Andrewofgg · 17/04/2016 20:45

VestalVirgin

You say

This is why I am strongly of the opinion that a mother has the right to keep her children with her, and move where she likes, in case of divorce, and if the father wants to see the children, then he should have to adapt.

They are not her children, they are their children. And which should bring them up must always - if there is a dispute - be decided on the merits of the individuals concerned. It will more often be the mother, but sometimes the father. The one factor which is irrelevant is the suggestion that "well, he can go and make some more until later in life than she can".

Would you say that he should have the first claim if she is young enough to have more and he is now infertile because of chemo?

BikeRunSki · 17/04/2016 20:51

They have got a point, it's just badly worded.

livewyre · 17/04/2016 20:51

Compared to the risks involved in all forms of contraception women have pushed on them for a 30 year period, not to mention childbirth, vasectomy is simple and low risk.

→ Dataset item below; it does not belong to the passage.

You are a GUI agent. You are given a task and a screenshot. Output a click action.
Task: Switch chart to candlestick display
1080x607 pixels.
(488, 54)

I think something simple like sixinabed suggested is enough. YANBU.

There's an unwritten assumption there that the woman will be RP, and therefore not want more. And that men always leave for a younger model. Yuk.

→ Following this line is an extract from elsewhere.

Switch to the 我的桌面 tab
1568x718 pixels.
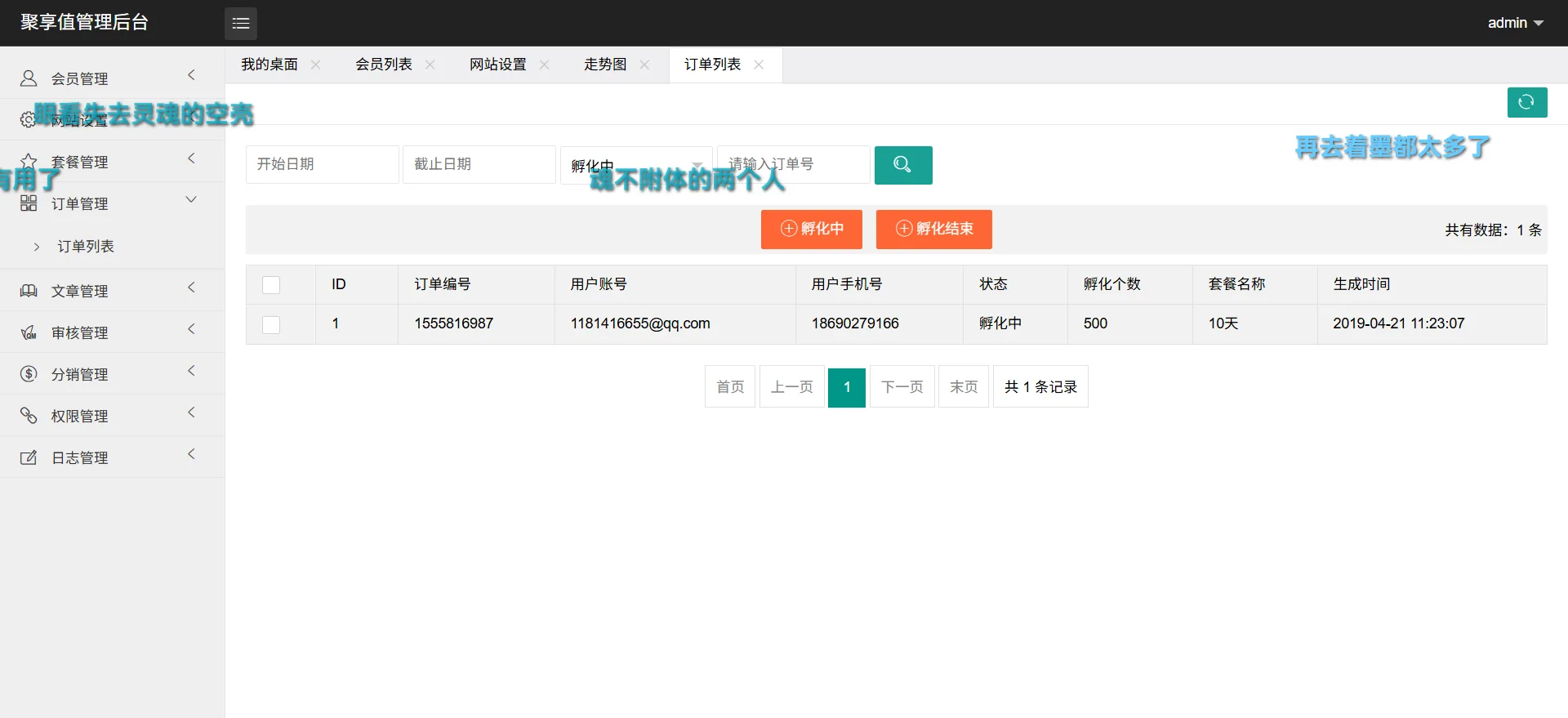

I think more men should consider vasectomy if they don't want more children. Especially if they don't financially and emotionally support the ones they have.

BoneyBackJefferson · 17/04/2016 20:54

vasectomy is simple and low risk.

A 1 in 10 chance of it going wrong is not low risk.

livewyre · 17/04/2016 20:59

Compared with childbirth, TOP, or the contraception pushed on women?

Men have 2 options for contraception. I think we need to stop protecting the men from any sort of risk, while happily expecting women to shoulder the burden.

How many women put up with breast pain on the pill, for example?

AlmaMartyr · 17/04/2016 21:00

We've been discussing contraception with various doctors lately, and they have all been very pleased to hear that DH is happy to consider a vasectomy. He went to talk to the GP, who did raise questions like this. He said the GP apologised for having to ask awkward questions but that it was necessary to make sure that he was making the right choice. As it happens, it has been useful because DH is now taking a bit more time to consider it because he realised he wasn't as sure as he thought he was about no more kids. I don't think I want any more either but admit I would not choose to be sterilised at the moment. We've recently had a very traumatic experience relating to fertility so are not in the best place to be making decisions, so I'm quite glad the GP put the brakes on us a bit before we made choices we might regret. He'll probably still have one but probably once the dust has settled a hit.